Seitenauszug =>
══════════
Hallo verehrte Captain-Huk-Leserinnen und Leser,
zum verschneiten Samstagvormittag geben wie Euch hier noch ein Urteil aus Rosenheim zu den Sachverständigenkosten gegen die Allianz-Versicherung bekannt. In diesem Fall hat das Unfallopfer gegen den Schädiger und die Allianz-Versicherung als Gesamtschuldner wegen der restlichen Sachverständigenkosten vor dem örtlich zuständigen Amtsgericht Rosenheim geklagt. Die Unfallstelle auf der Bundesautobahn A 8 (München-Salzburg) lag im Bereich des Amtsgerichts Rosenheim. Besser wäre es gewesen, nur den Unfallverursacher zu verklagen, damit auch dieser Kenntnis von den rechtwidrigen Machenschaften seiner Versicherung erhält. Aber auch als Gesamtschuldner kam der beklagte Fahrzeugführer so auch in den Genuß, zur gesamtschuldnerischen Zahlung verurteilt zu werden, denn die Kürzung der Allianz war rechtswidrig. Zutreffend hat der Geschädigte – ohne Abtretungsvereinbarung – den Restschadensbetrag selbst eingeklagt. So lange der Geschädigte selbst klagt, gibt es offensichtlich keine Diskussionen. Die Grundsatzentscheidung des BGH vom 11.2.2014 – VI ZR 225/13 – (=BGH DS 2014, 90 = BeckRS 2014, 04270 = NJW 2014, 1947) ist in derartigen Rechtsstreiten eben Leitlinie für diese Klagen. Lest selbst und gebt bitte Eure sachlichen Kommentare ab.
Viele Grüße und noch ein schönes Wochenende
Willi Wacker
Amtsgericht Rosenheim
Az.: 15 C 348/14
IM NAMEN DES VOLKES
In dem Rechtsstreit
…
gegen
1) …
– Beklagter –
2) Allianz Versicherungs-AG, vertreten durch d. Vorstand, Theodor-Stern-Kai 1, 60596 Frankfurt
– Beklagte –
wegen Schadensersatz
erlässt das Amtsgericht Rosenheim durch die Richterin S. am 20.06.2014 ohne mündliche Verhandlung gemäß § 495a ZPO folgendes
Endurteil
1. Die Beklagten werden verurteilt, samtverbindlich an den Sachverständigen … 207,89 € zu dessen Gutachterrechnung … vom 03.12.2013 zu bezahlen.
2. Die Beklagten tragen die Kosten des Rechtsstreits.
3. Das Urteil ist vorläufig vollstreckbar.
Beschluss
Der Streitwert wird auf 207,89 € festgesetzt.
Tatbestand
Von der Erstellung eines Tatbestands wird abgesehen gem. § 313 a ZPO.
Entscheidungsgründe
A)
Die Klage ist zulässig und begründet.
Der Kläger hat einen Anspruch auf Zahlung von weiteren Sachverständigenkosten in Höhe von 207,89 € gegenüber den Beklagten.
══════════
Extrahierte Daten =>
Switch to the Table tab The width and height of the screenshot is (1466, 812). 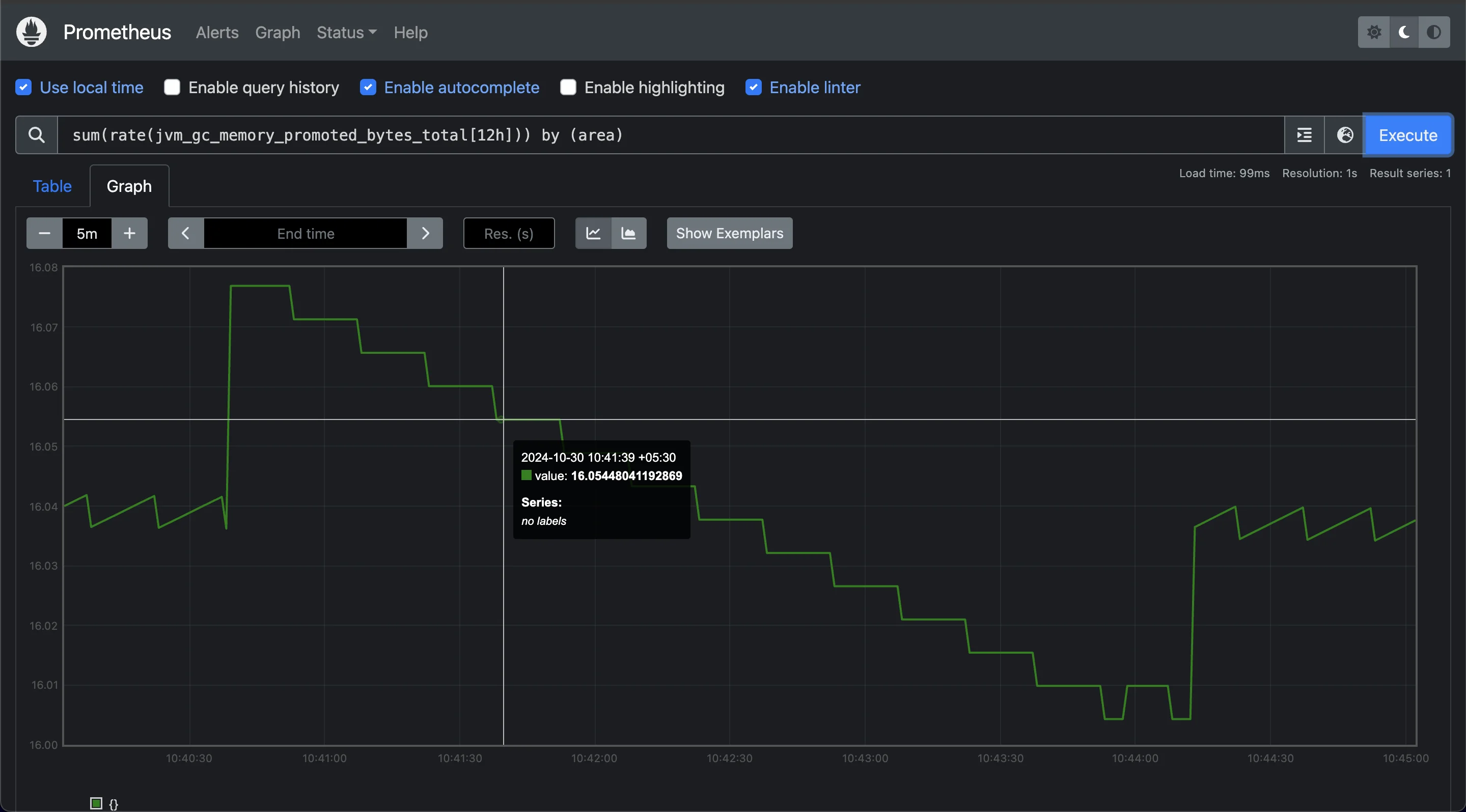tap(52, 185)
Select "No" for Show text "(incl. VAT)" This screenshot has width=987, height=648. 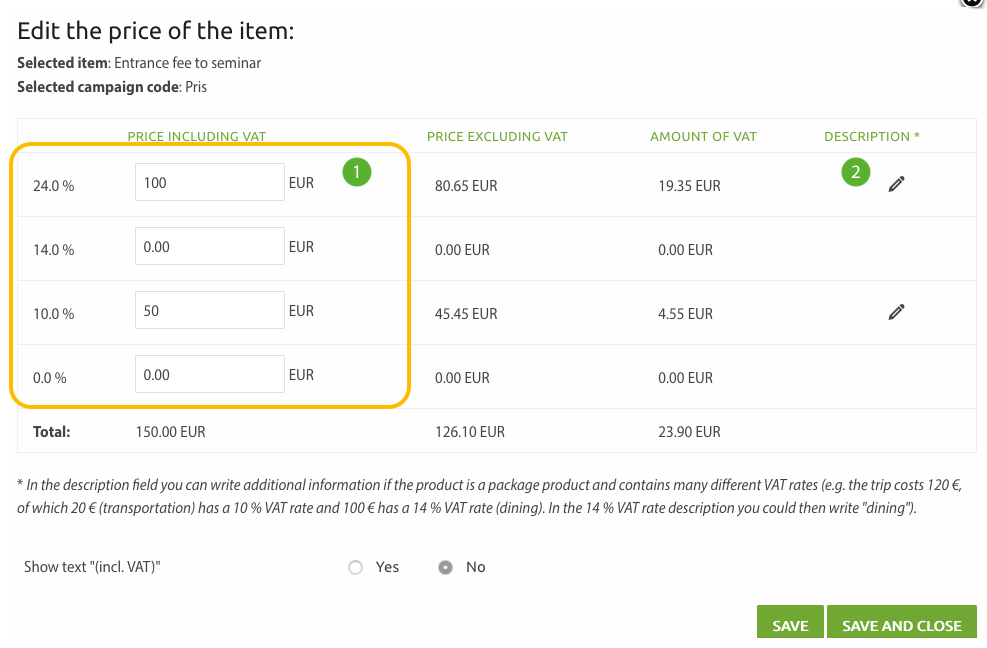tap(444, 567)
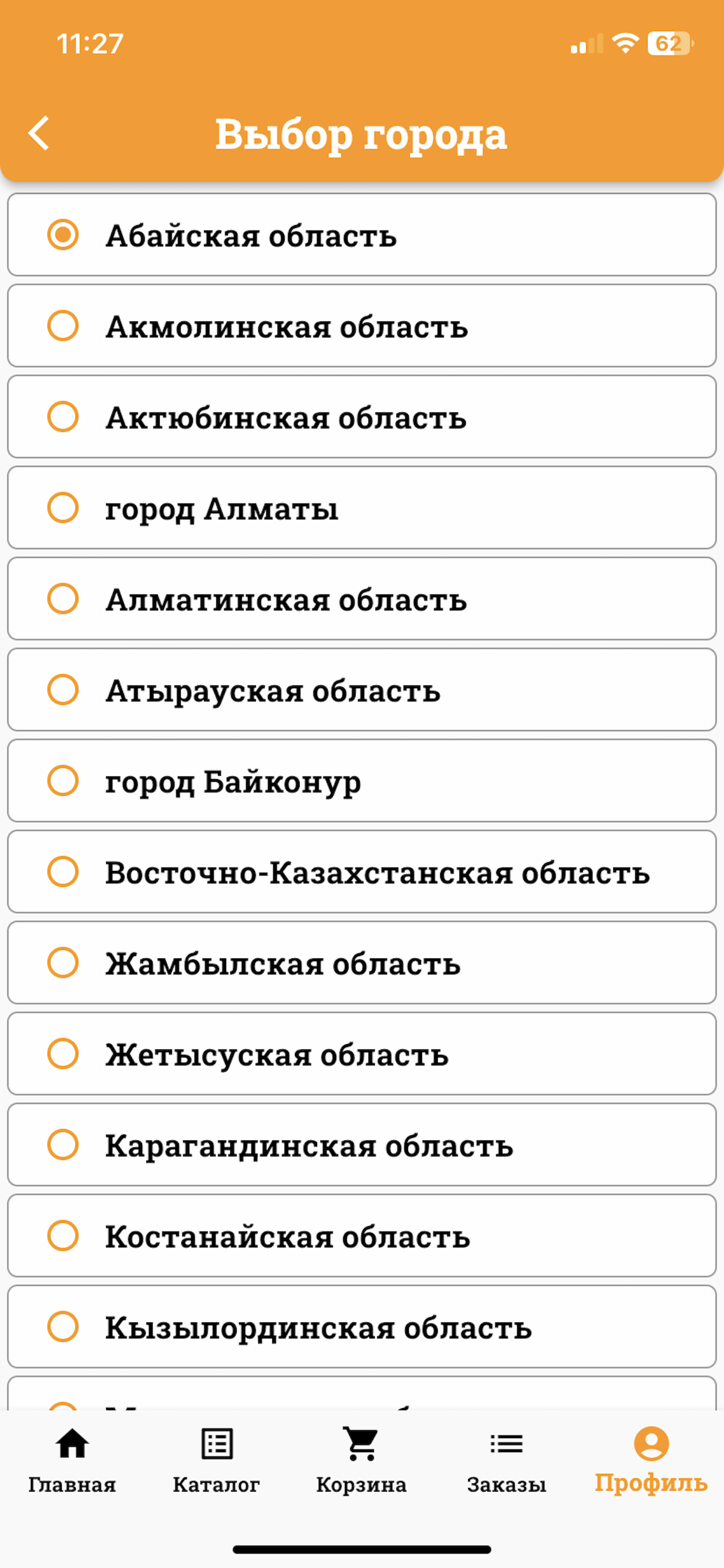Open the Заказы orders list icon
This screenshot has width=724, height=1568.
click(506, 1443)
══════════
Deine Aufgabe => Welche Fundstellen führt der Seitenauszug in Klammern für die BGH-Entscheidung vom 11.2.2014 (VI ZR 225/13) an? Nenne alle.

Antwort zur Aufgabe =>
- BGH DS 2014, 90
- BeckRS 2014, 04270
- NJW 2014, 1947